→ **Task item**
Which lines of the data include the string "agent"? List them all.

□ □ □ □ □

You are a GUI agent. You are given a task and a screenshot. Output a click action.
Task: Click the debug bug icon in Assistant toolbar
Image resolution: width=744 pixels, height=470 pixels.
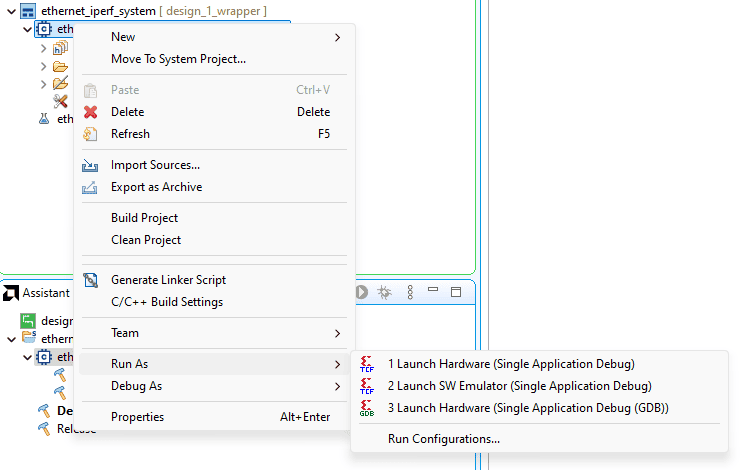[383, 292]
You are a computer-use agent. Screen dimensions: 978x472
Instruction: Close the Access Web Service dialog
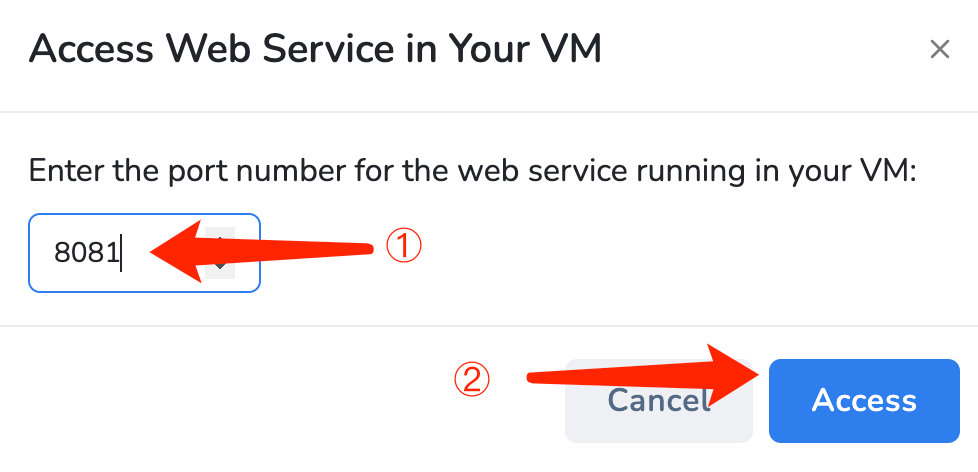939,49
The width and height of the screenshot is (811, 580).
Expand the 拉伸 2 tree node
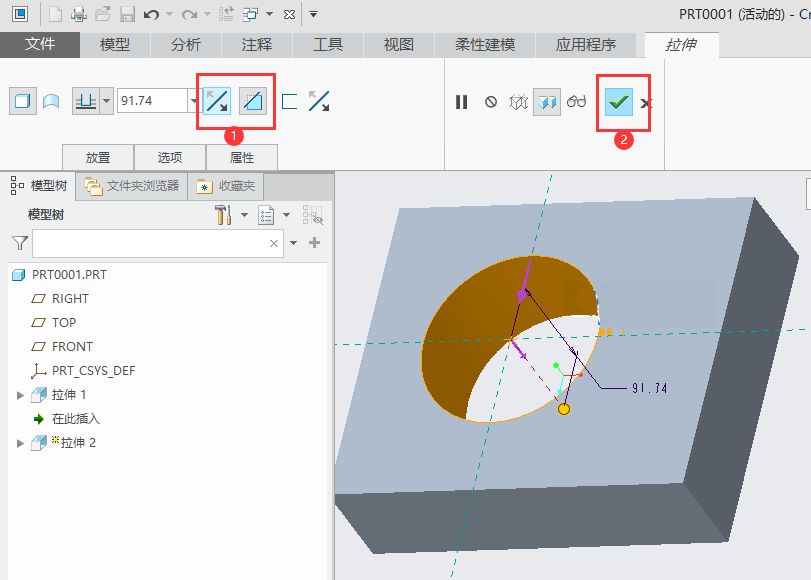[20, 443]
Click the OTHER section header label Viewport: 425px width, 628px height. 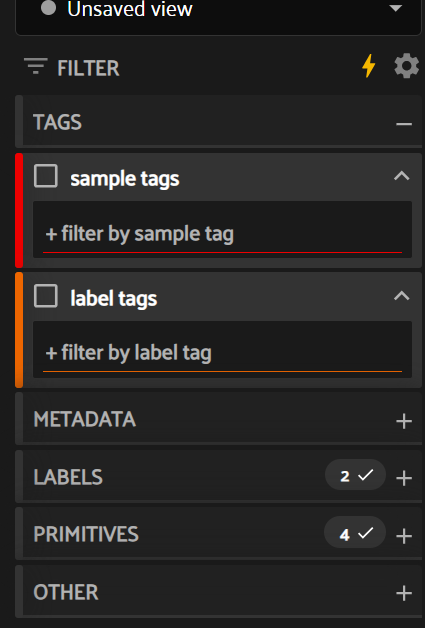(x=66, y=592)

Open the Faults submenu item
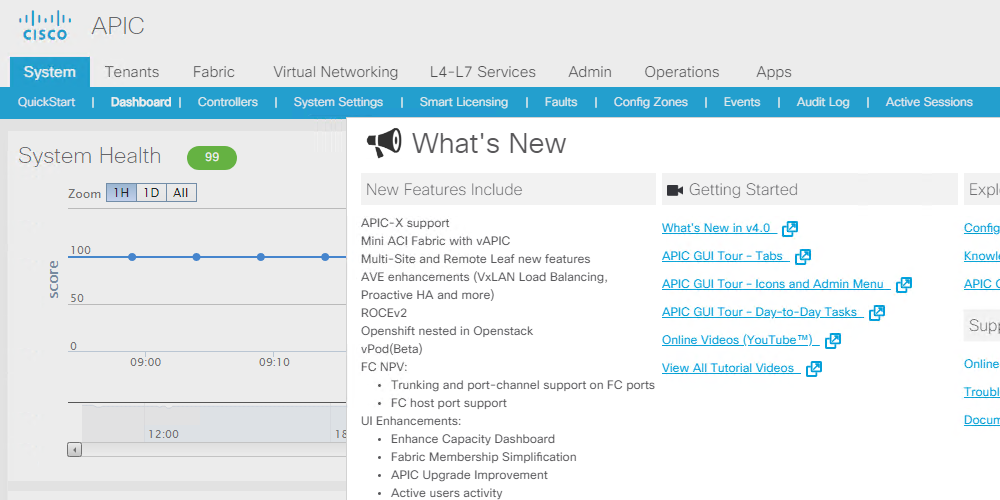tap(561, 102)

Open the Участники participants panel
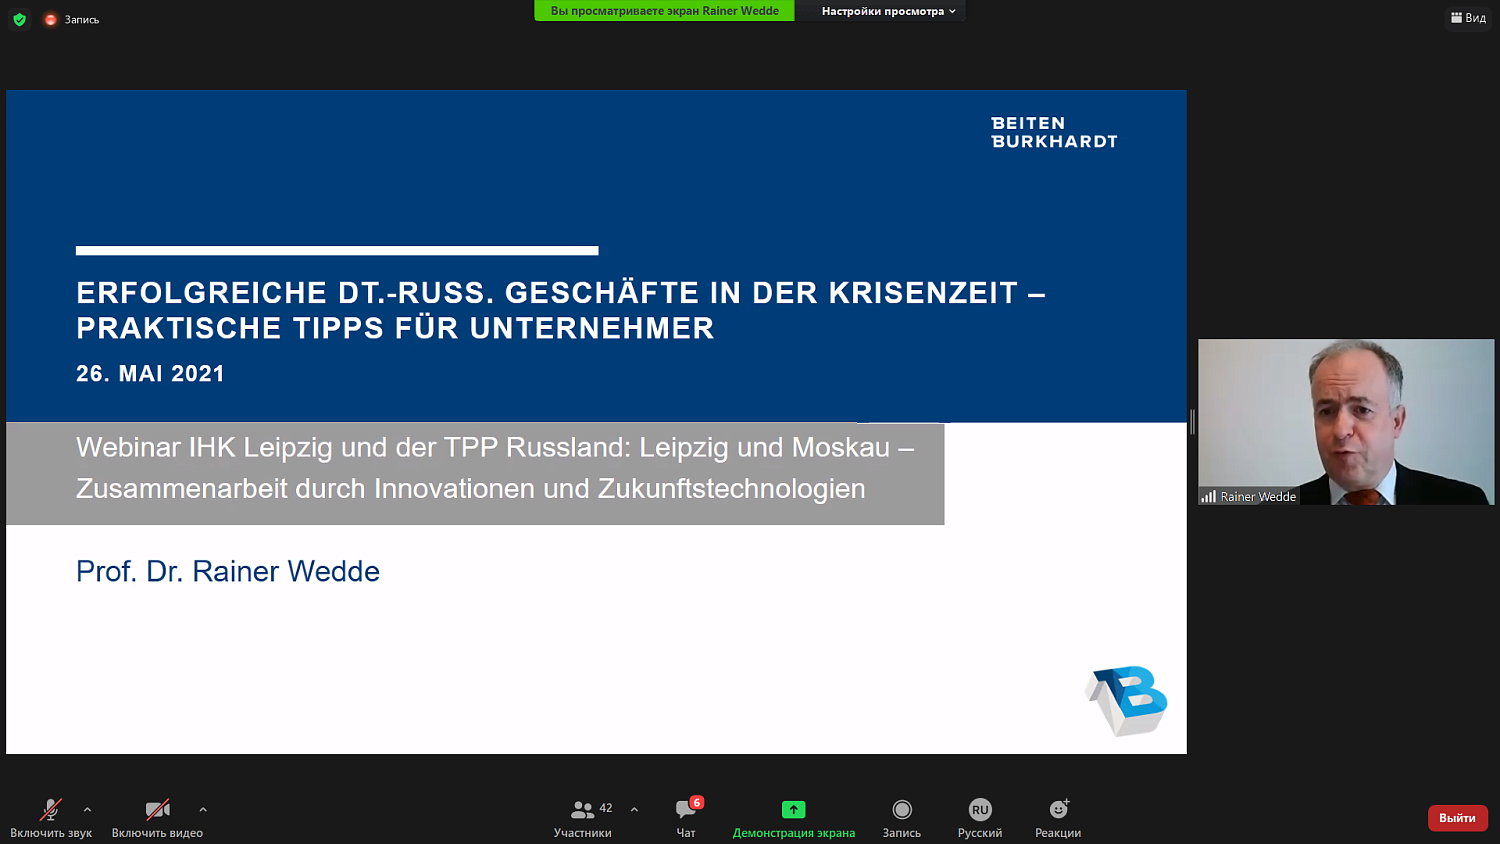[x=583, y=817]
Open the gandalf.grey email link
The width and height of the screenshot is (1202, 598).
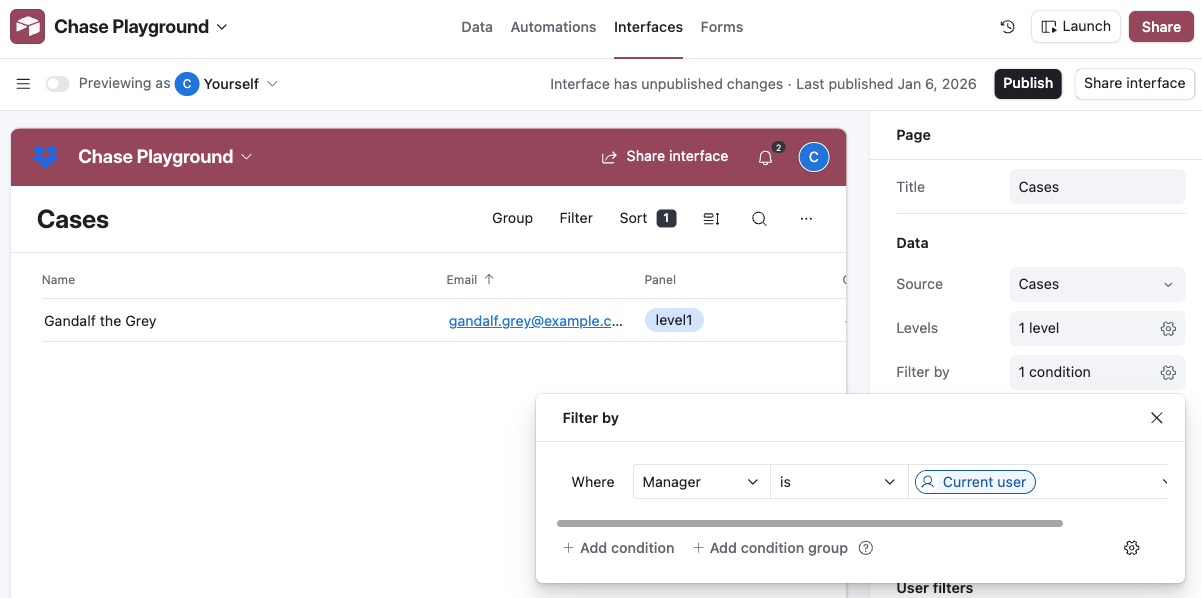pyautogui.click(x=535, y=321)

□ □ □ □ □

→ **Result**
You are a GUI agent. You are given a task and a screenshot. Output a click action.
You are a computer-use agent. Screen dimensions: 978x472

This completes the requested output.